Dead Sexy
Page 3
"A jury of your peers?"
"Where am I going to find twelve Witches possessed by Goddesses?"
When the bells over the door jingled, I held my breath. Could Special Agent Dominguez be back already with reinforcements?
William apparently had the same thought because he froze midreply and looked ready to squeeze himself into the cubby next to the cleaning supplies. We sat there motionless, staring meaningfully at each other like Butch and Sundance at their last stand in Bolivia.
"Hello? Garnet? Anyone?"
My shoulders relaxed their tension.

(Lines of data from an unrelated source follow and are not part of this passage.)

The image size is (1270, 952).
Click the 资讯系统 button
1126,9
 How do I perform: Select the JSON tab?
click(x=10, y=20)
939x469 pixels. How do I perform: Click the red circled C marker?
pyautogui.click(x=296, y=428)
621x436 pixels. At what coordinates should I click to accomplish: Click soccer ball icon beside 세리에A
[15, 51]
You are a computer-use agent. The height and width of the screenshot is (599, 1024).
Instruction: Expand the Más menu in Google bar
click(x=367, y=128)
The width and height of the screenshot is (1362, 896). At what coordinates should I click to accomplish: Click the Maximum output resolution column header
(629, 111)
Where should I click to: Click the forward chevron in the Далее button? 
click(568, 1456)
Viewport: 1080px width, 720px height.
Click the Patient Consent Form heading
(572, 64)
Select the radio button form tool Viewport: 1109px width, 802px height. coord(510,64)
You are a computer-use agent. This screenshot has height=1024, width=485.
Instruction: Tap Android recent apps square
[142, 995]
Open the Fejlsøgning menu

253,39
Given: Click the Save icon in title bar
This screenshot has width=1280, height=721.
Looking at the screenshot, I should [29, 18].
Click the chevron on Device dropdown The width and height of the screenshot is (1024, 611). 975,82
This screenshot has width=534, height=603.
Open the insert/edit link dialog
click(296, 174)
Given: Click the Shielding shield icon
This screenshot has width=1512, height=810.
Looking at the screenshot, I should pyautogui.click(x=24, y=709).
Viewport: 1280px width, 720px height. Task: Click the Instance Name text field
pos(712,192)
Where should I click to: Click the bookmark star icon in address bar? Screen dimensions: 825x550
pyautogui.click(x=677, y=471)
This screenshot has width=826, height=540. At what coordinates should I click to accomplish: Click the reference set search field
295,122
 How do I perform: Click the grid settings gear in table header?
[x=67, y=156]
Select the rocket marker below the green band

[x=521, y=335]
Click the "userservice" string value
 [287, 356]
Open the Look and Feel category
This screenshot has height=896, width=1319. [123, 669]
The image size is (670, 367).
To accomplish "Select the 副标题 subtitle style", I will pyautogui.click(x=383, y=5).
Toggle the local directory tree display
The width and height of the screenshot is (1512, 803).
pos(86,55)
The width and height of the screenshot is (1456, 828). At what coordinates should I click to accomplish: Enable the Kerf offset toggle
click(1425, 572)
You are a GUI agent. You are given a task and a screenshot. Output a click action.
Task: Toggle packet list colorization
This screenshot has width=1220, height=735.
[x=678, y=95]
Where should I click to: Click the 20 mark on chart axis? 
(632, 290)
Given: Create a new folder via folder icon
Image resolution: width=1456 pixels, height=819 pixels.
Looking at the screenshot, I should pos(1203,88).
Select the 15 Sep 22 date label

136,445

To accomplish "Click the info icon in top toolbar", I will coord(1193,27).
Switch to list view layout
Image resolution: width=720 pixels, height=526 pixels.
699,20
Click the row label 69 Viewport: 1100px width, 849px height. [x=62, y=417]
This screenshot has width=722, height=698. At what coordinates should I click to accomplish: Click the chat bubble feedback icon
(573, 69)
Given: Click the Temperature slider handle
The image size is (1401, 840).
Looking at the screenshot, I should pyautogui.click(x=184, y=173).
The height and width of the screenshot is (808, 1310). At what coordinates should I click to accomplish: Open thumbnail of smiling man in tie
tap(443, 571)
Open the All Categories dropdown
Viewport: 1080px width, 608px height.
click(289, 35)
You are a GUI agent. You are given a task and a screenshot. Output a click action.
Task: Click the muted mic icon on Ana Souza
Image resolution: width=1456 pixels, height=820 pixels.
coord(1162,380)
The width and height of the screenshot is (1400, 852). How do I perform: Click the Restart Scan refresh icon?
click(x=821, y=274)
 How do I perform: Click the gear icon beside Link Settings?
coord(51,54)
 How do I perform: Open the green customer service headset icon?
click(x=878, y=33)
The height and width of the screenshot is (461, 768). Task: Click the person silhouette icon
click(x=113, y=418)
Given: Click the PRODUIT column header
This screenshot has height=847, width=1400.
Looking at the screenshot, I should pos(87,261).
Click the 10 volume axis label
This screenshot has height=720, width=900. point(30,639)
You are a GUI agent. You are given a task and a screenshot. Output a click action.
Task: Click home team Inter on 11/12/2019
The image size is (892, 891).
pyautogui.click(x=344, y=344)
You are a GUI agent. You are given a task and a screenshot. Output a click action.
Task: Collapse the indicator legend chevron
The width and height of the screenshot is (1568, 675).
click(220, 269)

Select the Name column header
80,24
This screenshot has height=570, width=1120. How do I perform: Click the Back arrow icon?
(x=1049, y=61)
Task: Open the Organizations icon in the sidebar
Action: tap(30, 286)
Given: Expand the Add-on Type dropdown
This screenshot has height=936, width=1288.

It was Sebastian. "I'm here, hiding under the register with William."
"Right, of course," Sebastian said, sounding particularly British, which was funny, since he was Austrian. "Perfectly reasonable."
Brushing off my pants, I stood up. Sebastian looked dead sexy, as usual.
Sebastian wasn't a traditional vampire. He'd been made by an alchemical formula, so he had none of the usual troubles with sunshine. Weather affected him, but only just barely. There was a slight windburn blush along the sharp line of his cheekbones. Yet despite the forty-degree temperature and wet wind outside, Sebastian merely wore a thin, broken-in leather jacket and jeans. The jacket was unzipped to the navel and showed not only a crisp, white T-shirt, but also the hint of what lay beneath, which I happened to know was a smooth, hard plane of well-developed pectorals that tapered down to a slender waist, and well, more. A very nice more.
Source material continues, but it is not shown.